= Your task =
Count the lines in the records that contain the string "https", treating uppercase and lowercase as different, and give only the number.

= Data for locating visible targets =
•••••
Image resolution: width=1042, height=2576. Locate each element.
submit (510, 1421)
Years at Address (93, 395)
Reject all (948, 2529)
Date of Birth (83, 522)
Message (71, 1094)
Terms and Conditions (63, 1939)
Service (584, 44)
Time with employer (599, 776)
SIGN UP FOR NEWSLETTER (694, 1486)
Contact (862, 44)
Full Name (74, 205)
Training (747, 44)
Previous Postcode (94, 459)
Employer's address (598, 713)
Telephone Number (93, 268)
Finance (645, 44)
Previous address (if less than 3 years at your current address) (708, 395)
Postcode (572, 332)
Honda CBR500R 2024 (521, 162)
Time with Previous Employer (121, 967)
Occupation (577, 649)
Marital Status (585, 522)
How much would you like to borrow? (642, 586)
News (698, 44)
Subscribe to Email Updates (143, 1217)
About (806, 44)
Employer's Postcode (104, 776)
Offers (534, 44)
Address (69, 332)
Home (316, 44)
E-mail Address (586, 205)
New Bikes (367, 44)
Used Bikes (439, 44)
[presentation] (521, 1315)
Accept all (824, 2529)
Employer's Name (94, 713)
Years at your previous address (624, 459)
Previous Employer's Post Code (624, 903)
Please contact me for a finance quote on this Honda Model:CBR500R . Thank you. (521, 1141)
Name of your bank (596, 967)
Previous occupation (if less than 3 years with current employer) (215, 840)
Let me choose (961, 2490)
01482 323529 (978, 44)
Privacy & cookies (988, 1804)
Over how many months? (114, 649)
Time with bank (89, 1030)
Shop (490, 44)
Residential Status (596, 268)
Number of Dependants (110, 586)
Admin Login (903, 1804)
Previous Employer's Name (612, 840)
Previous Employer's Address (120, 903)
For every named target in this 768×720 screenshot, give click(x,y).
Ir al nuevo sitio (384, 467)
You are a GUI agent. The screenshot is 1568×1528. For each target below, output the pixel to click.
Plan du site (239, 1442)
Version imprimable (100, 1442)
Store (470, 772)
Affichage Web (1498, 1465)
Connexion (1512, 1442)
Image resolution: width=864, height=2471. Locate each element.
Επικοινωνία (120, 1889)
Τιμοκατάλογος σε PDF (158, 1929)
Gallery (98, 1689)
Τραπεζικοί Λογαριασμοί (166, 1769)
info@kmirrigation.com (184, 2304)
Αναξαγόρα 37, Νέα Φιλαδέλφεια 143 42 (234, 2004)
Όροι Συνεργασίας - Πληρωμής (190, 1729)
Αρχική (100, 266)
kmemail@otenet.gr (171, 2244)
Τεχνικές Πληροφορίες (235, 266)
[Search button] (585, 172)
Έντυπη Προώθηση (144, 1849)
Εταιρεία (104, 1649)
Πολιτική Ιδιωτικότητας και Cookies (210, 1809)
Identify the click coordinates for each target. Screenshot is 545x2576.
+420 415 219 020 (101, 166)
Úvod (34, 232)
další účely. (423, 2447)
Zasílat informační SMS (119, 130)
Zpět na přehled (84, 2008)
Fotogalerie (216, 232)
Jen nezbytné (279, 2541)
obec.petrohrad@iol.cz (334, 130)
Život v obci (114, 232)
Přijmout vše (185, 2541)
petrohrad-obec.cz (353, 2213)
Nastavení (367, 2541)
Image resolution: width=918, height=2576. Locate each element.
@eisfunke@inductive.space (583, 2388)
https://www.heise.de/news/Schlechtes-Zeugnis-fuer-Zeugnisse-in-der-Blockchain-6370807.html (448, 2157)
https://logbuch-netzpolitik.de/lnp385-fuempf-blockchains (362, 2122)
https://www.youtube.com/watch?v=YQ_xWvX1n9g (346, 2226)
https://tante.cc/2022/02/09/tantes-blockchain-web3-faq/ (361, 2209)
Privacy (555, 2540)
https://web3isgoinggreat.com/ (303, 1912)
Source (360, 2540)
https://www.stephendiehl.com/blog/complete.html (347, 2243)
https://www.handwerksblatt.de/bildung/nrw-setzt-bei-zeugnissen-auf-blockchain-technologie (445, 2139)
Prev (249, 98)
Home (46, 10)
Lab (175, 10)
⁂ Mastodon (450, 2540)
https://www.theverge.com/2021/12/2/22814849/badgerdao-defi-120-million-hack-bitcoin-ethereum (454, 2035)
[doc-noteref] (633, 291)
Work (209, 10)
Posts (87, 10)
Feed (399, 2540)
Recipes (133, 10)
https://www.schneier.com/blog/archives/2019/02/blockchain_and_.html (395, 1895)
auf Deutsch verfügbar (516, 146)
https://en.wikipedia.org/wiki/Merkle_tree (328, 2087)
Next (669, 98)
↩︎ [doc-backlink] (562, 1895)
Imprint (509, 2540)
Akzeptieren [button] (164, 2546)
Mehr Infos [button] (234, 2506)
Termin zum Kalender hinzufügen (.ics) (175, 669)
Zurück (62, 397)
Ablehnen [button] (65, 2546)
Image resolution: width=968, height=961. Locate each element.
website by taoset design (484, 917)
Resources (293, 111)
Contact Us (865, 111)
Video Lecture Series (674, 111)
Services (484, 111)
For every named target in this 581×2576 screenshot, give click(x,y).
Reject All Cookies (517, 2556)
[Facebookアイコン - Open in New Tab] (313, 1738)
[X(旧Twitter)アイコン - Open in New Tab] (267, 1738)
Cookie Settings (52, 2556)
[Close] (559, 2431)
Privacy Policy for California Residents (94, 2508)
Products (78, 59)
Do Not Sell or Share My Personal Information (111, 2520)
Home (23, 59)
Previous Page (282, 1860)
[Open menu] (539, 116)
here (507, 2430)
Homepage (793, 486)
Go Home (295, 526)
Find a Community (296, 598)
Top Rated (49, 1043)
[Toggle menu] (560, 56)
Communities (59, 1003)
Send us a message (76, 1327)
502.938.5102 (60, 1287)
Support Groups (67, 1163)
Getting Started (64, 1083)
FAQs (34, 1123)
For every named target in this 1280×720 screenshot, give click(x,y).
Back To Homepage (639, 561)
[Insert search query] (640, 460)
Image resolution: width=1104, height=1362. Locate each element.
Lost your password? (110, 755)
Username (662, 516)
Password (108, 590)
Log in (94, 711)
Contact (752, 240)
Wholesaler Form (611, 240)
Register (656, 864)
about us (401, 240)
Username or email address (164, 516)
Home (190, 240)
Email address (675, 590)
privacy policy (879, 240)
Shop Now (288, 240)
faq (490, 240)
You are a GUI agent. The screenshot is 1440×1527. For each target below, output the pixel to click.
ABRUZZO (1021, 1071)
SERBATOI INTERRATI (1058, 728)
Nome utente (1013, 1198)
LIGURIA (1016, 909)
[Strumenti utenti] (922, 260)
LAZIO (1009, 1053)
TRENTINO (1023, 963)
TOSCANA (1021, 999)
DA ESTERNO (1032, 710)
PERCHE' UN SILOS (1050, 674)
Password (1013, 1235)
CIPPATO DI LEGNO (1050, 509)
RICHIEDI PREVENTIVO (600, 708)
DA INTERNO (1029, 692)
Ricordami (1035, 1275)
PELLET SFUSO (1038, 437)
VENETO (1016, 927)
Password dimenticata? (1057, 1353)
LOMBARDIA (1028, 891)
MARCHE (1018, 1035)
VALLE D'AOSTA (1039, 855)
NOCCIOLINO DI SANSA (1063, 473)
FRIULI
•••••
= Response for this exercise =
10